任务说明 1 ->
从下面讲解 scripted_metric 聚合的原文中摘录一段，以“以下示例展示了使用 scripted_metric 的不同方法。”开头，一直到“cost （支出），并包含一个 amount 字段。目标是通过从所有文档的总销售额中减去总成本来计算总净利润。”为止，一字不改。
任务说明 2 ->
接着下面讲解 scripted_metric 聚合的原文往下写，从它最后一句之后续写。

原文节选 ->
* * *

以下示例展示了使用 scripted_metric 的不同方法。

计算交易净利润 #

以下示例展示了如何使用 scripted_metric 聚合来计算内置聚合不直接支持的定制指标。该数据集表示财务交易，其中每个文档被分类为 sale （收入）或 cost （支出），并包含一个 amount 字段。目标是通过从所有文档的总销售额中减去总成本来计算总净利润。

创建索引：

PUT transactions
{
  "mappings": {
    "properties": {
      "type":   { "type": "keyword" },
      "amount": { "type": "double" }
    }
  }
}

索引四笔交易，两笔销售（金额 80 和 130 ），以及两笔成本（ 10 和 30 ）：

PUT transactions/_bulk?refresh=true
{ "index": {} }
{ "type": "sale", "amount": 80 }
{ "index": {} }
{ "type": "cost", "amount": 10 }
{ "index": {} }
{ "type": "cost", "amount": 30 }
{ "index": {} }
{ "type": "sale", "amount": 130 }

要运行一个使用 scripted_metric 聚合来计算利润的搜索，请使用以下脚本：

init_script 创建一个空列表，用于存储每个分片的事务值。
map_script 根据类型 sale 将每个文档的金额作为正数添加到 state.transactions 列表中，如果类型是 cost 则作为负数。在 map 阶段结束时，每个分片都有一个 state.transactions 列表，代表其收入和支出。

* * *

所给资料 ->
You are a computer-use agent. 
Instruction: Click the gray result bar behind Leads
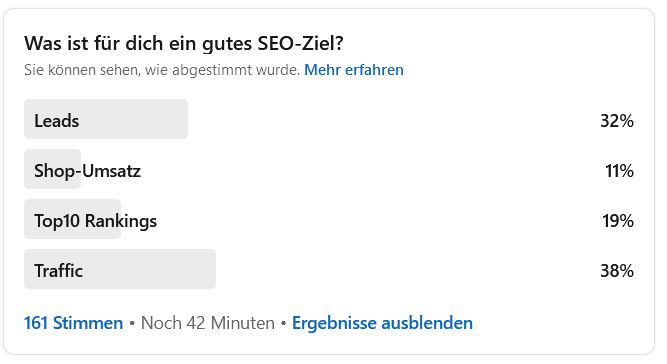106,119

* * *

回答 1 ->
以下示例展示了使用 scripted_metric 的不同方法。

计算交易净利润 #

以下示例展示了如何使用 scripted_metric 聚合来计算内置聚合不直接支持的定制指标。该数据集表示财务交易，其中每个文档被分类为 sale （收入）或 cost （支出），并包含一个 amount 字段。目标是通过从所有文档的总销售额中减去总成本来计算总净利润。

回答 2 ->
combine_script 处理 state.transactions 列表，并为分片计算一个 shardProfit 值。然后返回 shardProfit 作为分片的输出。
reduce_script 在协调节点上运行，接收 states 数组，其中包含每个分片的 shardProfit 值。它检查空条目，将这些值相加以计算总利润，并返回最终结果。

以下请求包含上面描述的脚本：

GET transactions/_search
{
  "size": 0,
  "aggs": {
    "total_profit": {
      "scripted_metric": {
        "init_script": "state.transactions = []",
        "map_script": "state.transactions.add(doc['type'].value == 'sale' ? doc['amount'].value : -1 * doc['amount'].value)",
        "combine_script": "double shardProfit = 0; for (t in state.transactions) { shardProfit += t; } return shardProfit;",
        "reduce_script": "double totalProfit = 0; for (p in states) { if (p != null) { totalProfit += p; }} return totalProfit;"
      }
    }
  }
}

返回 total_profit :

{
  ...
  "hits": {
    "total": {
      "value": 4,
      "relation": "eq"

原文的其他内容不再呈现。